What's wrong with the Liberals? Two columns today are attempting to back-date the Liberals'  current problems -- stuck in the polls, apparently going nowhere. Lawrence Martin suggests that the electoral/regional forces unleashed in 1993 actually caused lasting damage to the Liberals, while Warren Kinsella suggests that the party just hasn't got its act together since it lost power five years ago. Those two views aren't mutually exclusive, but I thought I'd throw in my two cents too, since I've been covering the party since the late 1980s. Here, in no particular order, are what I believe are some deep, systemic ailments within the Liberal party, circa 2010. 

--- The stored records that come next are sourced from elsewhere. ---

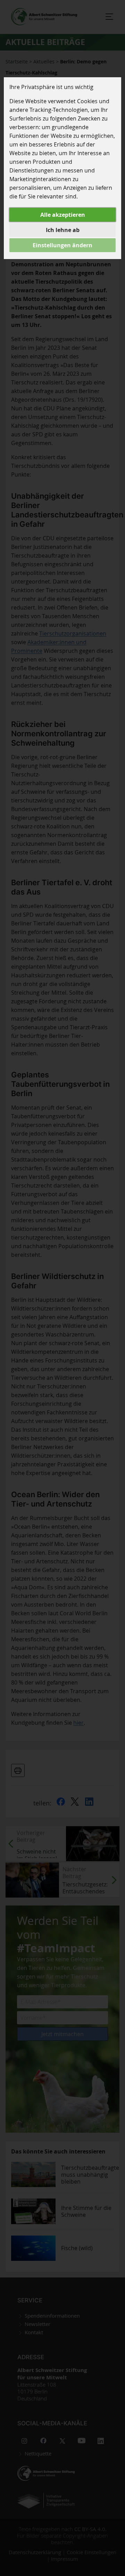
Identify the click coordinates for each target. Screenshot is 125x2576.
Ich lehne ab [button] (63, 230)
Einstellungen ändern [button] (62, 245)
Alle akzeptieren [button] (62, 215)
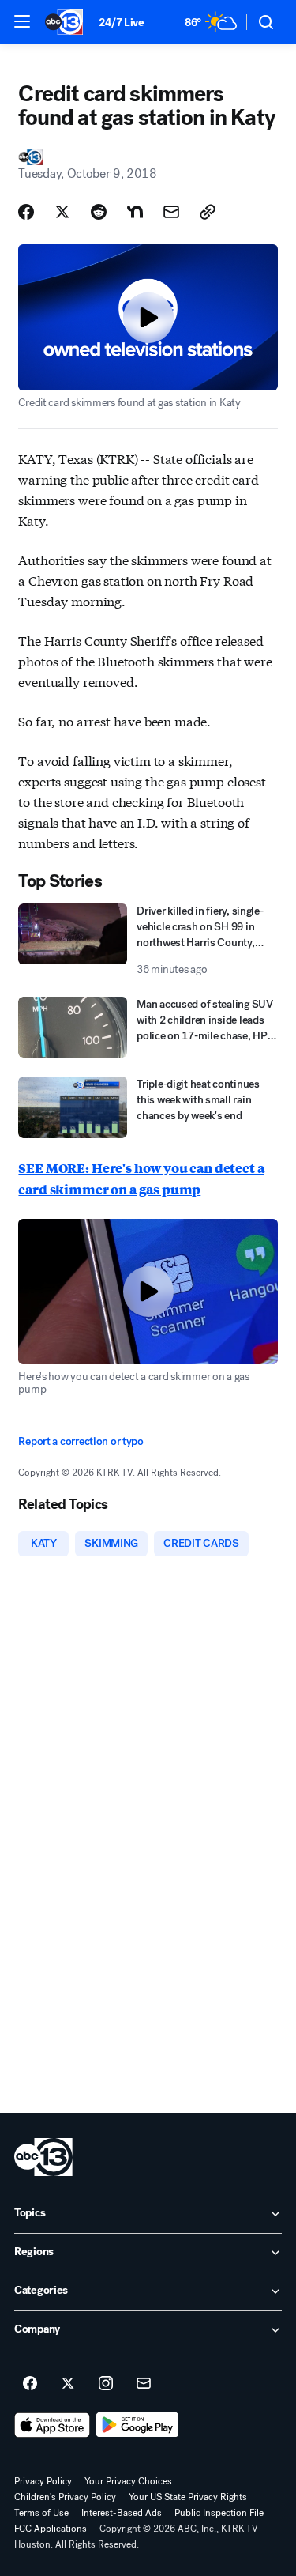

  • I've written before about the decline of the "one big thing" in Canadian political/journalistic culture over the past decade. Whether it's in politics or in the media, big, broad institutions are out of fashion. (The military may be an interesting exception.) The Liberals are persisting -- naively, anachronistically, optimistically, some would argue -- in trying to cast themselves as one big thing. They call it the "big red tent," as you may recall. Martin's column usefully reminds us that Chretien's election victories papered over the fissures in this concept, but didn't really fix them. 
  • Air wars vs. ground wars: If there is one, uniting idea for the Liberals, it's that everyone is a communications strategist.  I'm not really joking. Get two or more Liberals in a room and they start discussing what's wrong with the Liberal communications strategy. Everyone's a "senior anonymous Liberal" -- especially and even people who haven't held a party membership card for years or donated to the party.  Ignatieff's bus tour this summer was an attempt to persuade Liberals that they had to stop concentrating on the airwaves and get better at their ground game -- raising money, pulling out the vote. The fact that the senior, anonymous Liberals are still on the loose suggests that Ignatieff had limited success. 
  • Leadership: This is related to the previous two points. Just as Liberals still believe in the one-big-thing idea, they also believe that leaders solve everything. And funnily enough, it's never the leader they currently have. It's the guy they didn't choose the last time.  "Buyer regret" should be the official motto of the Liberal party.  Though I've written a book about this tendency of the Liberals, I'm quite bored with it now. When I got to Ottawa in 1988, the Liberals wanted to trade in John Turner for Chretien. Then when they got him, Paul Martin seemed like the better choice. And so on. Only the names have changed; the tactics haven't. zzzzzzz. 
  • Pragmatism: For decades now, Liberals have seen pragmatism as the operating principle of the moderate middle. Harper, however, is turning out to be a better pragmatist; or at least more skilful in  avoiding consequences for changing his mind or putting water in his wine. If the next election is about who's better at shifting views to meet circumstances (that would be lame, wouldn't it?) then why wouldn't Canadians choose the one who's already doing it?  
  • Canadians as spectators: I think a large reason that any party is failing to excite Canadians is because no one's asking them to do anything. All politics seem to revolve around the idea of voters as passive consumers: just sit there, don't do anything, please don't change your mind, and we'll sell you stuff. (I'm working on this whole thing as a larger project, btw.) The old Liberal struggles of the past asked Canadians to make an effort, whether it was bilingualism or the deficit fight of the 1990s.  Nobody is asking Canadians to do anything whatsoever right now, and they're obliging with the requested apathy.  That problem isn't limited to Liberals, incidentally. 

 

That's probably more than two cents. But that's my contribution to the discussion.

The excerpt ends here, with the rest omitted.